List every line in the listing below that contains the word "status". Matches must be case-sensitive.

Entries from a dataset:
==========

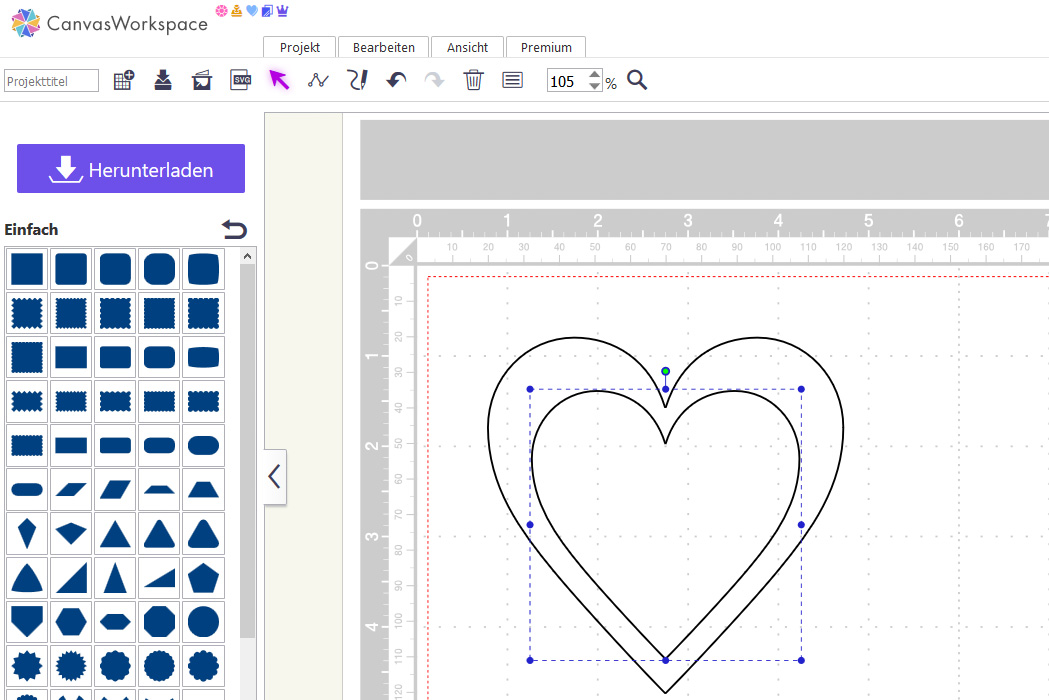Go back from the Einfach shape category
The image size is (1049, 700).
tap(234, 230)
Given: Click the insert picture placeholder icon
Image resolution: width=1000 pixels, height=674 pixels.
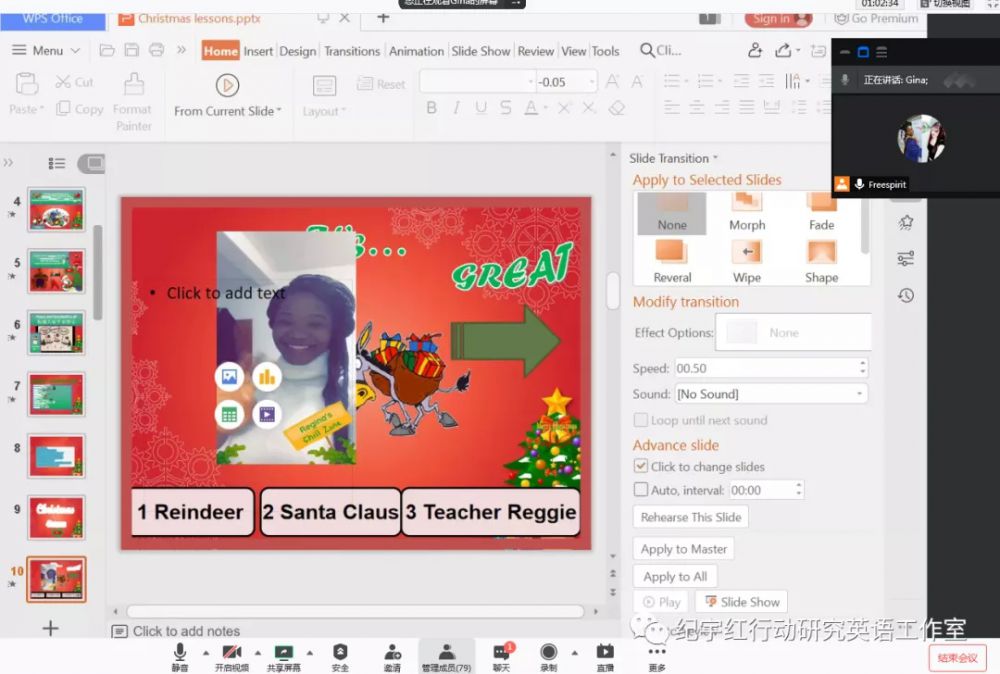Looking at the screenshot, I should [x=229, y=377].
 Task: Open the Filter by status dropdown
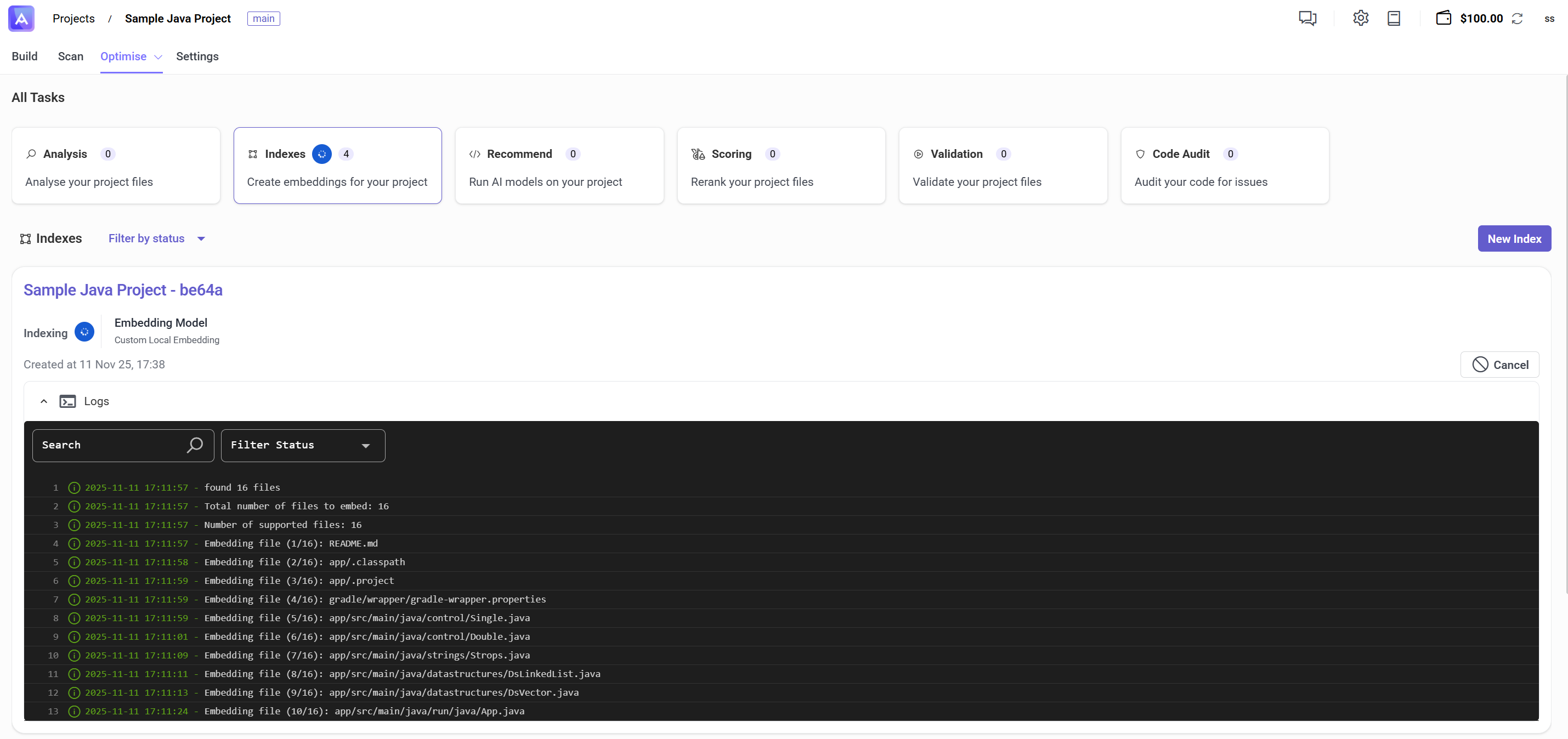156,238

==========

Solution for this task:
 Task: Open the Filter by status dropdown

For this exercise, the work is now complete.